→ **TASK STATEMENT**
Retype the data below in full, keeping every character as it is.

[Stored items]
★ ★ ★
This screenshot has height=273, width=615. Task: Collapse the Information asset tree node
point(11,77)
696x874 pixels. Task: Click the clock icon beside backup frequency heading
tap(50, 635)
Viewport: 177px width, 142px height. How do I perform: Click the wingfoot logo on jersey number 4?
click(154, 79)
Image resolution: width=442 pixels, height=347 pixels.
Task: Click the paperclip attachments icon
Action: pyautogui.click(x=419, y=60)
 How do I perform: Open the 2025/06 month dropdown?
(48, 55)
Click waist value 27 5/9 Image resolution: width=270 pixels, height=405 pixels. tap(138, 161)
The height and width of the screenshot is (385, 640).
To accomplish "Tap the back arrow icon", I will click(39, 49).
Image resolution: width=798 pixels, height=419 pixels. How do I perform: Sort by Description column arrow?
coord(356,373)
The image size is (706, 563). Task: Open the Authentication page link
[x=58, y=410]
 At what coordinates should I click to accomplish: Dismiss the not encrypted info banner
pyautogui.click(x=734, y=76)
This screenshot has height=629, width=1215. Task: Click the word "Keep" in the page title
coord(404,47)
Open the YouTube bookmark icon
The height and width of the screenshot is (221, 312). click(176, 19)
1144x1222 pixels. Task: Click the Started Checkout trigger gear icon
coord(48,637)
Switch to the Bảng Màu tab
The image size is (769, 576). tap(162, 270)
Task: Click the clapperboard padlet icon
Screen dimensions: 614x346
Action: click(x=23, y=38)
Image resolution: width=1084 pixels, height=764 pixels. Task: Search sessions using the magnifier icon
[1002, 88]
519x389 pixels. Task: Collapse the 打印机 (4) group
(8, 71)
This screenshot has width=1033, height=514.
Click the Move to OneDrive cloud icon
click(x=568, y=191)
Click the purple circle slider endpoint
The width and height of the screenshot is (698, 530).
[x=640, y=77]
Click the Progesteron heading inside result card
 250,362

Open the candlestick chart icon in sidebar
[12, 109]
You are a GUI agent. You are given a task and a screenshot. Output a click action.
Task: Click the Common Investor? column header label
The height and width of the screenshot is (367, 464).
★ ★ ★
→ **COMPLETED EXERCISE**
This screenshot has height=273, width=615. Task: Collapse the Information asset tree node
point(11,77)
696x874 pixels. Task: Click the clock icon beside backup frequency heading
tap(50, 635)
Viewport: 177px width, 142px height. How do I perform: Click the wingfoot logo on jersey number 4?
click(154, 79)
Image resolution: width=442 pixels, height=347 pixels.
Task: Click the paperclip attachments icon
Action: pyautogui.click(x=419, y=60)
 How do I perform: Open the 2025/06 month dropdown?
(48, 55)
Click waist value 27 5/9 Image resolution: width=270 pixels, height=405 pixels. tap(138, 161)
The height and width of the screenshot is (385, 640).
To accomplish "Tap the back arrow icon", I will click(39, 49).
Image resolution: width=798 pixels, height=419 pixels. How do I perform: Sort by Description column arrow?
coord(356,373)
The image size is (706, 563). Task: Open the Authentication page link
[x=58, y=410]
 At what coordinates should I click to accomplish: Dismiss the not encrypted info banner
pyautogui.click(x=734, y=76)
This screenshot has height=629, width=1215. Task: Click the word "Keep" in the page title
coord(404,47)
Open the YouTube bookmark icon
The height and width of the screenshot is (221, 312). click(176, 19)
1144x1222 pixels. Task: Click the Started Checkout trigger gear icon
coord(48,637)
Switch to the Bảng Màu tab
The image size is (769, 576). tap(162, 270)
Task: Click the clapperboard padlet icon
Screen dimensions: 614x346
Action: click(x=23, y=38)
Image resolution: width=1084 pixels, height=764 pixels. Task: Search sessions using the magnifier icon
[1002, 88]
519x389 pixels. Task: Collapse the 打印机 (4) group
(8, 71)
This screenshot has width=1033, height=514.
Click the Move to OneDrive cloud icon
click(x=568, y=191)
Click the purple circle slider endpoint
The width and height of the screenshot is (698, 530).
[x=640, y=77]
Click the Progesteron heading inside result card
 250,362

Open the candlestick chart icon in sidebar
[12, 109]
You are a GUI agent. You are given a task and a screenshot. Output a click action.
Task: Click the Common Investor? column header label
The height and width of the screenshot is (367, 464).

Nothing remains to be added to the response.